In 1992, I remember the outrage that stemmed from Rodney King being beaten by police officers, I remember them getting off and the riots that followed. I will never forget the bitter taste in my mouth as if I was the one who had been beaten and tasting blood. Where was the justice in that case? And there have been many others like it, where we witnessed the abusive nature of a few bad cops who use their badge as an opportunity to abuse citizens who they have somehow classified in their mind as undermining their authority.

The situations are then exacerbated when many of these cops are then exonerated of any wrongdoing.

In those other moments, how did we not fight harder, not push further? Maybe we believed it was isolated or that it wouldn’t happen again. Maybe we thought there was nothing we could do about it. And so instead of collectively pushing to end the racial profiling, the excessive policing, and the senseless murder of Black people in America, we went back to sleep. We slept with our eyes wide open as numerous other cases tried to wake us. We slept thinking that someone else would make the change for us, not realizing the need for collective power. We slept, maybe tossing slightly. Hearing the call, maybe we opened one eye, but just as soon, we rolled over and went back to sleep.

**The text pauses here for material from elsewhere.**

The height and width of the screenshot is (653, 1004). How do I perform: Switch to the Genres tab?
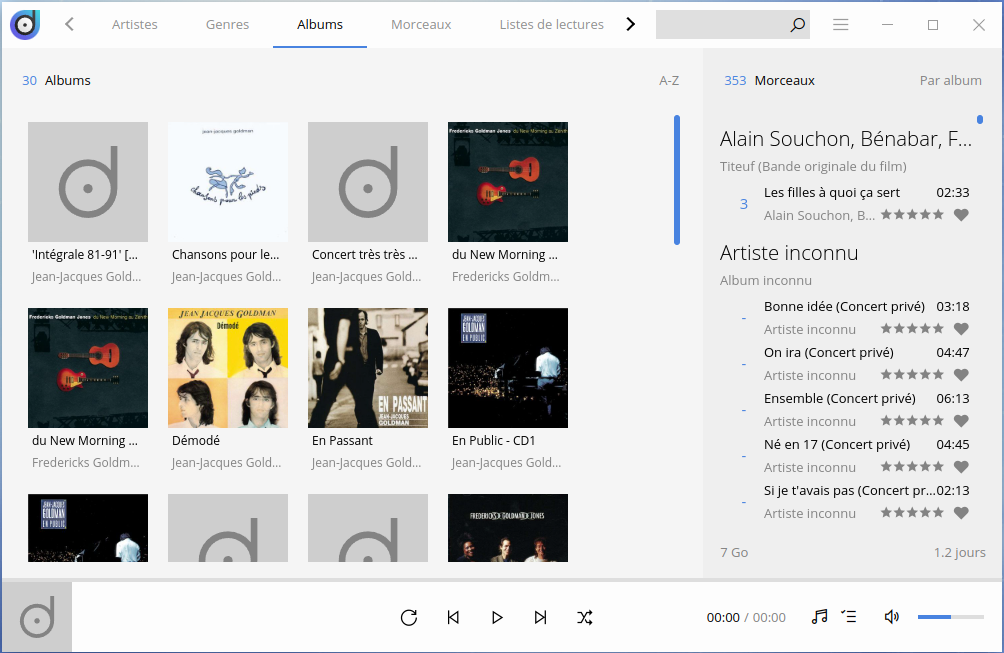pyautogui.click(x=227, y=24)
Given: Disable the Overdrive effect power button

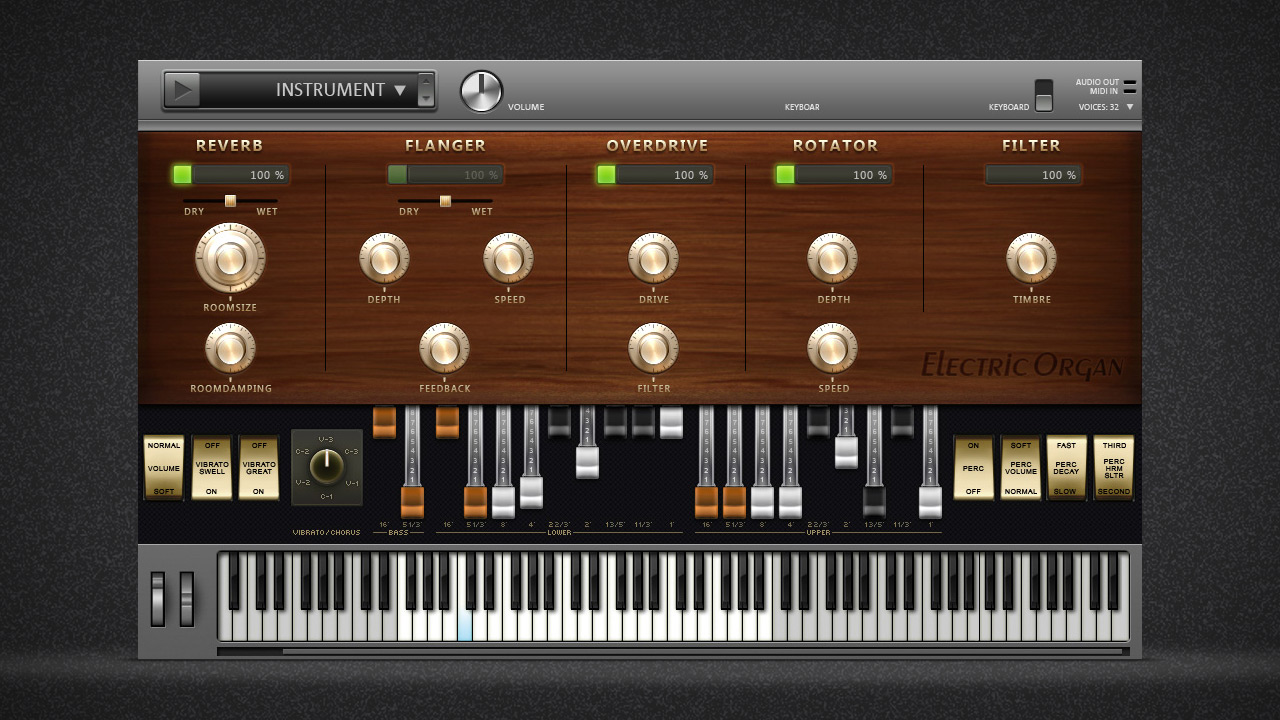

This moment has shown us that we need change.

We need to change the way we think about our power as people and how we leverage it. We cannot afford to go back to sleep. We are at the dawn of our own awakening and we must stay alert. The moment we shut our eyes, we risk another Michael Brown, Eric Garner, Sean Bell, John Crawford, Ramarley Graham, Amadou Diallo, and the list goes on. We owe it to ourselves and to our sons and daughters to fight what our reality is and give them a new reality where they don’t have to feel that they are automatically going to be a suspect or even worse, a victim.

We must register to vote; we must push our local, state and federal elected officials to create new policies that protect us and we must work with police to create communities where trust can be built. We cannot go back to sleep. Too many lives depend on us.